We could not obtain individual brain structural data because it is difficult to perform MRI recordings on young children without sedation. Instead, we estimated the brain structures based on the individual head surface shapes of the participants using a modified version of the estimation algorithm developed in our previous study58 and superimposed the coordinate system of the MEG on the resulting anatomical information. Our algorithm was developed to identify an optimal structural image from 98 brain examples using head surface points59.

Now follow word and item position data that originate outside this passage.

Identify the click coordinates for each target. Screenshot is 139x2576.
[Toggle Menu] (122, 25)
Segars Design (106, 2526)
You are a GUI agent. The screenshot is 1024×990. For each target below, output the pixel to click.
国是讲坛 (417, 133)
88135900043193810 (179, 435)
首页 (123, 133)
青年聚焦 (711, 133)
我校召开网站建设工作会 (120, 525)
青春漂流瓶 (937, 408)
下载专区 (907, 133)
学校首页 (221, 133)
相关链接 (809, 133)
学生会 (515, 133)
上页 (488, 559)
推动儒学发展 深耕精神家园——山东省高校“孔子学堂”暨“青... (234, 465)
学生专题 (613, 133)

Analysis of the MMF source

We estimated the signal source of the MMF using the individually estimated anatomies of the children. The anatomical locations of the activating regions were based on the Desikan-Killiany gyrus atlas provided by FreeSurfer (open-source software: http://surfer.nmr.mgh.harvard.edu/)60. Source reconstruction was performed with Brainstorm57. To estimate the brain sources, we used an anatomically constrained MEG approach that places an anatomical constraint on the estimated sources by assuming that the recorded brain activity of each individual lies in the cortical mantle61. The lead field was then computed using the overlapping spheres algorithm62, with a cortical surface tessellated with 15,000 vertices. The inverse solution was calculated for each individual using Tikhonov-regularized minimum-norm estimates (MNE)63. A noise covariance matrix was calculated from the MEG recordings obtained in the −50 to 0 ms time window.

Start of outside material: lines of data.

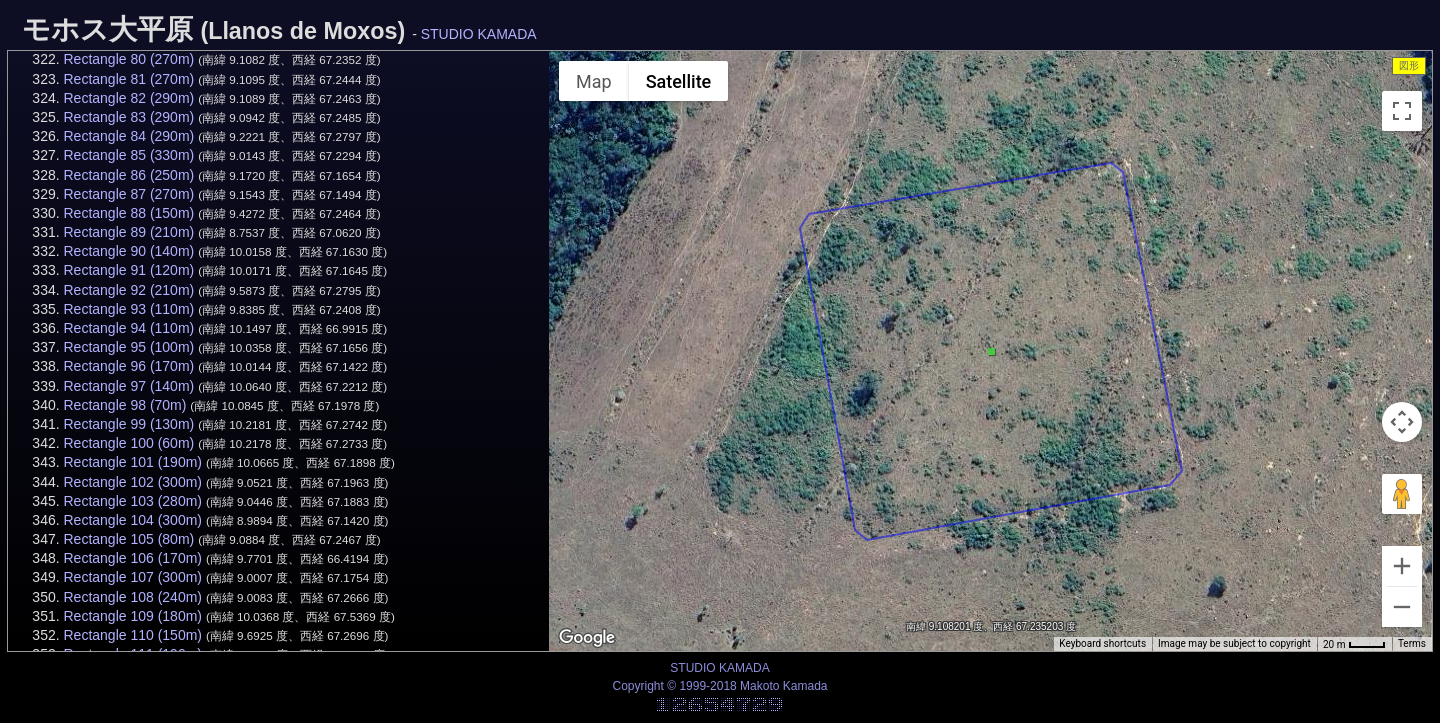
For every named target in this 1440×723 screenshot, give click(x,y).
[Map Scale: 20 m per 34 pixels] (1354, 644)
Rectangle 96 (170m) (128, 366)
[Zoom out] (1402, 607)
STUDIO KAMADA (479, 34)
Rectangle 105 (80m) (128, 539)
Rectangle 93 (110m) (128, 309)
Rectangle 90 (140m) (128, 251)
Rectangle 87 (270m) (128, 194)
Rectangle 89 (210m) (128, 232)
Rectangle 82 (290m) (128, 98)
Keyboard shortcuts (1102, 643)
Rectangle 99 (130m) (128, 424)
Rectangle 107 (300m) (132, 577)
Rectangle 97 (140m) (128, 386)
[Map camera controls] (1402, 422)
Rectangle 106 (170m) (132, 558)
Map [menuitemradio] (594, 81)
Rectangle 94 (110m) (128, 328)
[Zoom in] (1402, 566)
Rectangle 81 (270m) (128, 79)
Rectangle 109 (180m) (132, 616)
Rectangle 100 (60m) (128, 443)
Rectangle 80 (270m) (128, 59)
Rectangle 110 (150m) (132, 635)
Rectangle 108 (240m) (132, 597)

Selection of regions of interest

The MNE source maps were obtained for each participant and group and averaged onto the cortical regions corresponding to the Desikan-Killiany gyrus atlas. The definition of the anatomical ROIs was based on the prediction that MMF generators would be located primarily in the temporal, frontal and parietal regions9,64,65,66,67,68. Twenty ROIs of the total of 68 ROIs of Desikan-Killiany gyrus atlas were selected for further analysis. Two temporal windows (100–200 ms and 200–350 ms) were selected in each ROI.

Statistical analysis

Statistical analyses were conducted using SPSS (Statistical Package for the Social Sciences) for Windows, version 20.0 (IBM, Tokyo, Japan). For the 20 ROIs defined in the two time windows, differences in the log-transformed MMF amplitude were tested using unpaired t-tests (i.e., TD versus ASD) and one-way analysis of variance (ANOVA) (i.e., TD versus AS-SOD versus AS-NoSOD). Based on the number of ROIs, which were predefined according to previous studies9,64,65,66,67,68, Bonferroni’s correction was applied for the alpha level (i.e., alpha = 0.05/20 = 0.0025). If there was a significant difference in the MMF component amplitude among groups, for ANOVA (i.e., TD versus AS-SOD versus AS-NoSOD) result, we used post-hoc t test (alpha = 0.05). In addition, we included an analysis of covariance (i.e., ANCOVA) that included clinical variables (i.e., age and cognitive skills assessed by the K-ABC) as covariates to consider the potential confounding factors, such as an aging effect, on the AEF component in young children69. We employed an alpha level of 0.05 for this complementary analysis. We also used multiple linear regression analysis to predict MMF amplitude (i.e., the dependent variable) using group (i.e., TD and ASD), language performance (receptive or expressive vocabulary) and interaction term (i.e., group × language performance) as predictors to consider the potential interaction between group and language performance. We employed an alpha level of 0.05 for these multiple linear regression analyses. If a significant interaction between group and language performance was found, we employed stepwise multiple linear regression analysis to predict MMF amplitude (i.e., the dependent variable), using age and cognitive skill (first step) and language performance (i.e., receptive or expressive vocabulary) (second step) as predictors (i.e., three independent variables) for TD and ASD, respectively. We employed an alpha level of 0.05 for this complementary analysis.

Data Availability

The datasets used and analyzed during current study are available from the corresponding author on reasonable request.